It’s a catchphrase that has been used by most in the Internet marketing industry. Whether you’re talking about social media marketing, search engine optimization, or lead conversion, the idea that “Content is King” rings out as a mantra amongst most who are trying to drive traffic, links, leads, or all three to any given website. For the most part, this is correct, but…
In many ways, it’s a naive cop-out. Why? Because behind almost every King, there’s the people who really call the shots.
If a Twitter update falls in the woods and nobody is following that account, did it really make a Tweet? If a Digg story is submitted by someone who gets no Diggs to it, can it hit the front page? If a Facebo…
You get the point.
You can have an exclusive video of Barack Obama dancing with Marilyn Monroe in the White House and post it on your site, but if the right people aren’t there submitting it to Digg, posting it on Facebook, Stumbling it, or Tweeting it, it doesn’t have a chance.
Meanwhile, a picture of a guy standing next to Mark Wahlberg can go viral and get over 80,000 views on Flickr if the right people Digg and Tweet it.
In social media, having strong accounts, a sound strategy, and a little luck can go 90% of the way. The last 10% – that’s where the content comes into play. Having strong content in social media is extremely important, but by itself it won’t make a difference.

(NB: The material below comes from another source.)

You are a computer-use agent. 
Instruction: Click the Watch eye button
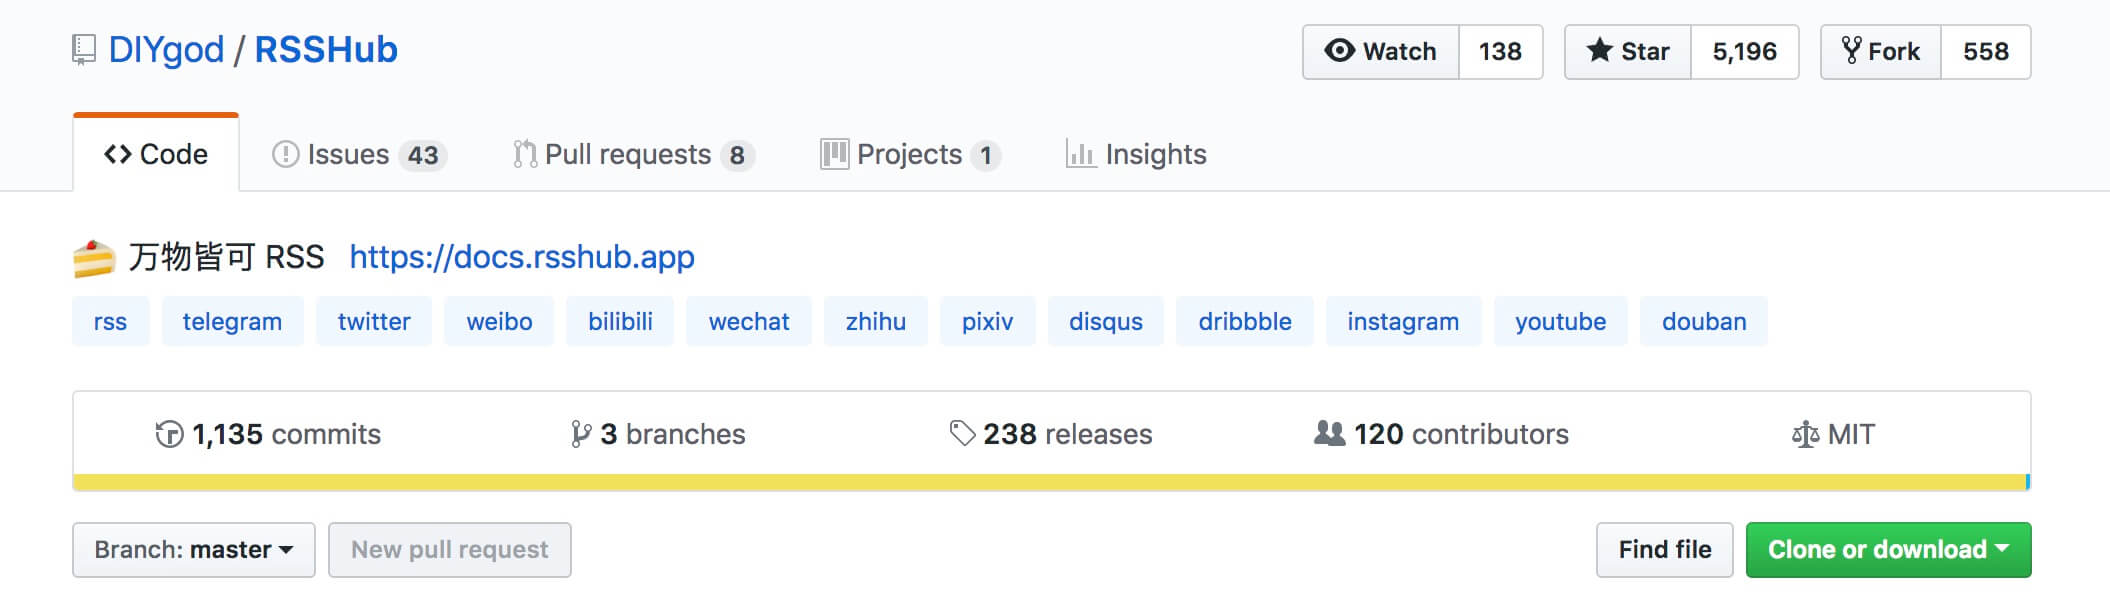tap(1380, 51)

Back in 2005, content was truly everything when it came to search engine optimization. You could stuff keywords, hide keywords, magnify keywords — if you wanted to rank for a particular keyword, it just wasn’t that hard.
Google and the other search engines soon figured this out and started going in a different direction. While the content was and is still important, they decided that offsite factors such as inbound links would need to be used to determine the true relevance of a page in relations to their keywords.
The theory is easy. If trusted websites link to a web page and anchor the link with particular text, the search engines see this and believe that the link must lead to an authority for that keyword. It’s like a vote. Not all votes count the same; a link from the New York Times is counted as a much stronger “vote” than a link from justinandhisspamblog.blogspot.com.
While content is still read and helps tremendously with rankings, it’s the inbound links that have the real juice. It’s possible for a site to rank without links, and it’s possible for a site with links to rank without content, but combined the two provide tremendous power towards achieving strong search rankings.
That’s the moral of the story. You can put out the best content on the Internet but without a proper strategy to shine the right lights on the content, it will go nowhere.